Businesses targeting luxury customers may have a tougher time moving to a digital work model. These customers typically expect a larger degree of personal attention and care than budget travelers. And that type of service is difficult to move online.

Still, travel industry CEOs (especially those in charge of large brands) see potential in going digital for certain operations as it facilitates better collaboration between employees in different countries and in different departments.

Looking beyond day-to-day management, the travel business should see a big picture opportunity in these tough times to rethink the very concept of tourism. Concern has grown over the years about the adverse effects that “over-tourism” was having on certain popular destinations.

“Looking beyond the economic damage done, we can envision a new road forward. And that may involve moving from ‘quantity tourism’ to ‘quality tourism.’ This move has been coming for awhile, with concerns about over-tourism and massification predating the pandemic.

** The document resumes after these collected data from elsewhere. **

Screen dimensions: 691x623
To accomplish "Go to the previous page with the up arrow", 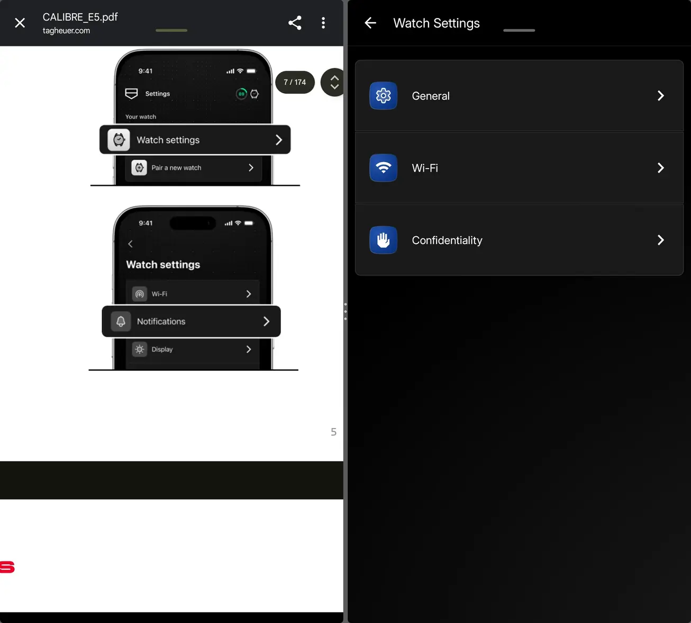I will click(x=334, y=77).
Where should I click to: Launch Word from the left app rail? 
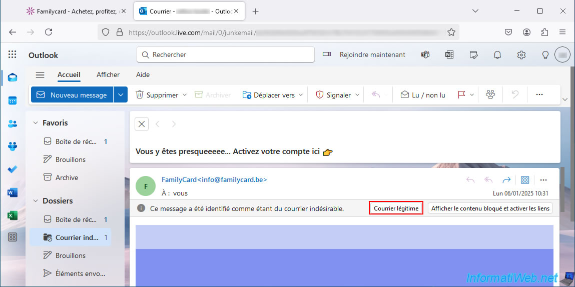pyautogui.click(x=13, y=193)
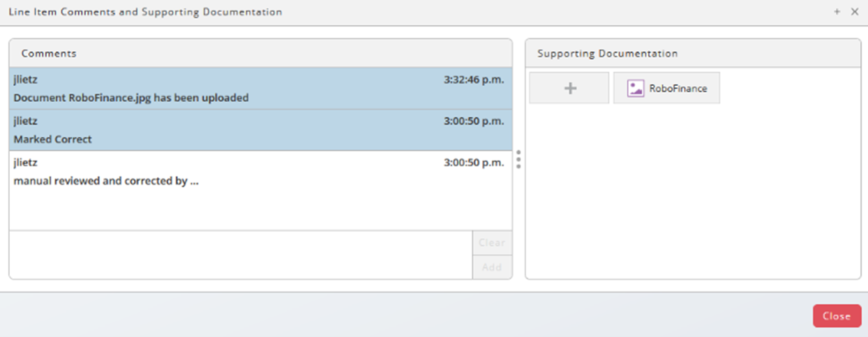Select the RoboFinance document label
Viewport: 868px width, 337px height.
[678, 89]
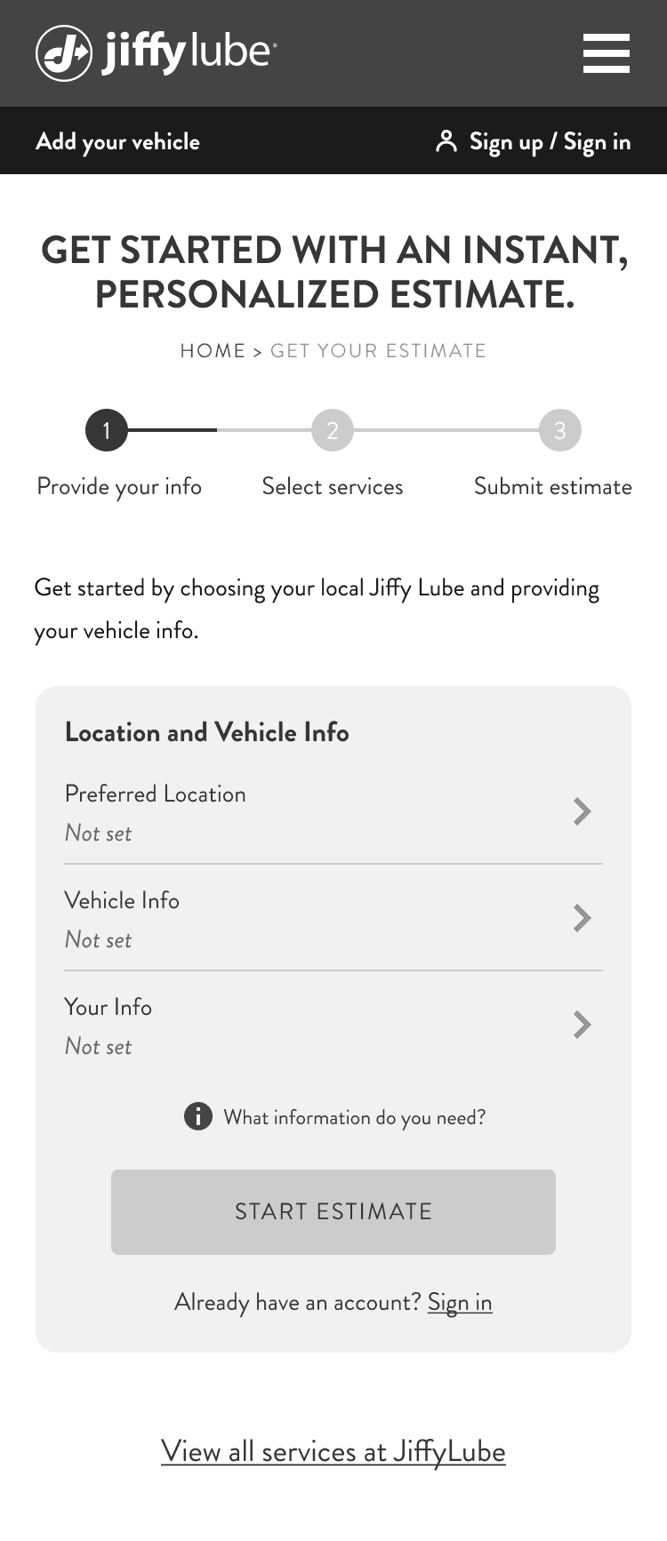
Task: Click the Jiffy Lube logo
Action: tap(157, 53)
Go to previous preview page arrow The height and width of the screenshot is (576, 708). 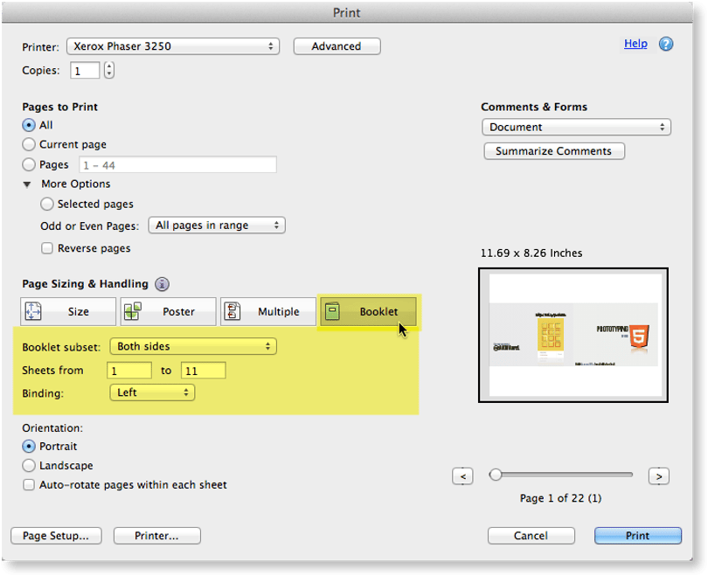coord(462,476)
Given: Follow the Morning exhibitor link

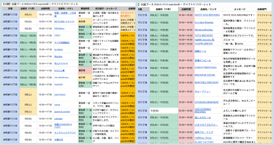Looking at the screenshot, I should (x=58, y=56).
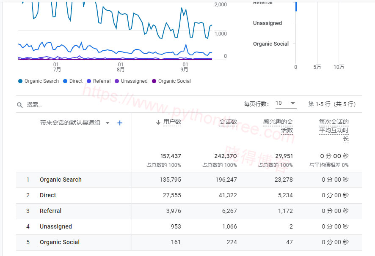Click the Unassigned bar chart label
This screenshot has width=375, height=256.
(267, 23)
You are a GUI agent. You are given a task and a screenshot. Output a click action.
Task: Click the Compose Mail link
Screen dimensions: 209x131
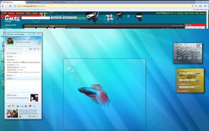tap(10, 25)
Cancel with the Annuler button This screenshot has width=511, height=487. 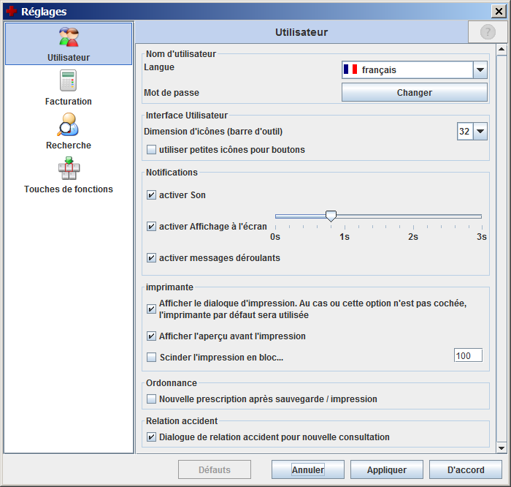pos(307,469)
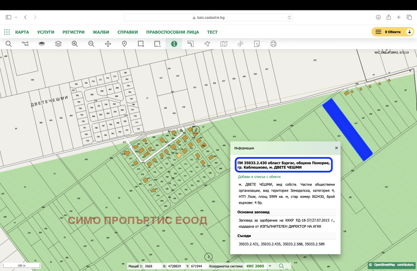This screenshot has height=271, width=417.
Task: Click the Добави в списък с обекти link
Action: (x=259, y=176)
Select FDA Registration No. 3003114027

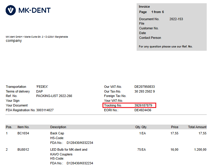(x=45, y=110)

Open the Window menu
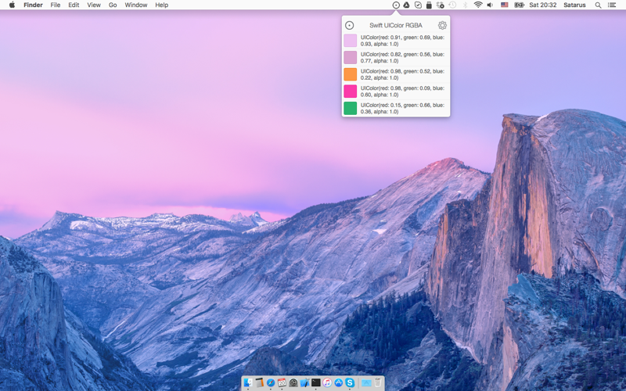[135, 5]
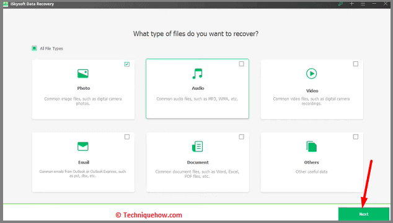Viewport: 393px width, 223px height.
Task: Open the hamburger menu in title bar
Action: pos(363,4)
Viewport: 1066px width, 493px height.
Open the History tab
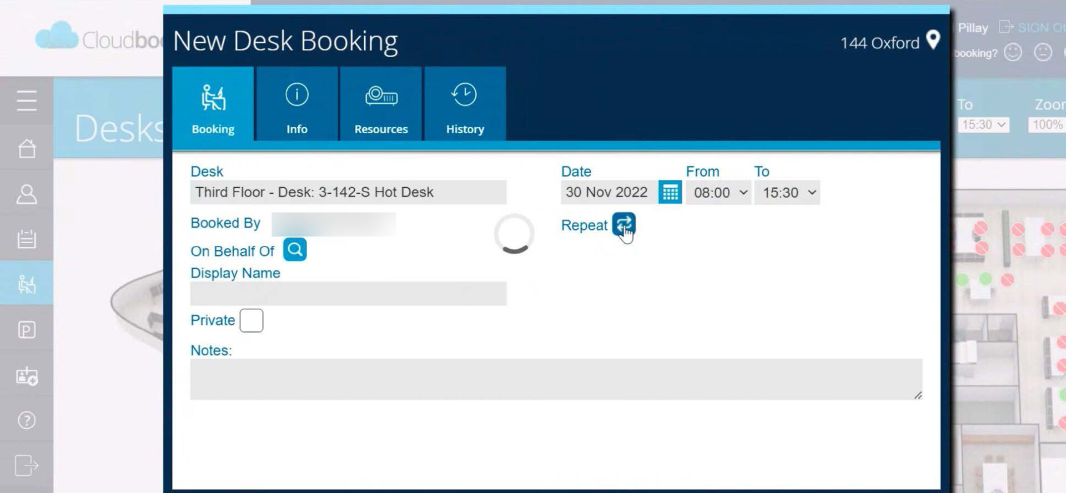(465, 104)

We may have a chance to focus on and attract a new client, one interested in culture and brought here on business,” said Mestre.

With governments lifting some restrictions, now is the time for slowly rebuilding. Says Moscoso: “This is a sector that’s survived many crises over the years. And a combination of global coordination, new health measures and government support can mitigate the damage. The tourism industry and its leaders must focus on rebuilding.”

[This article has been reproduced with permission from IESE Business School. Views expressed are personal.]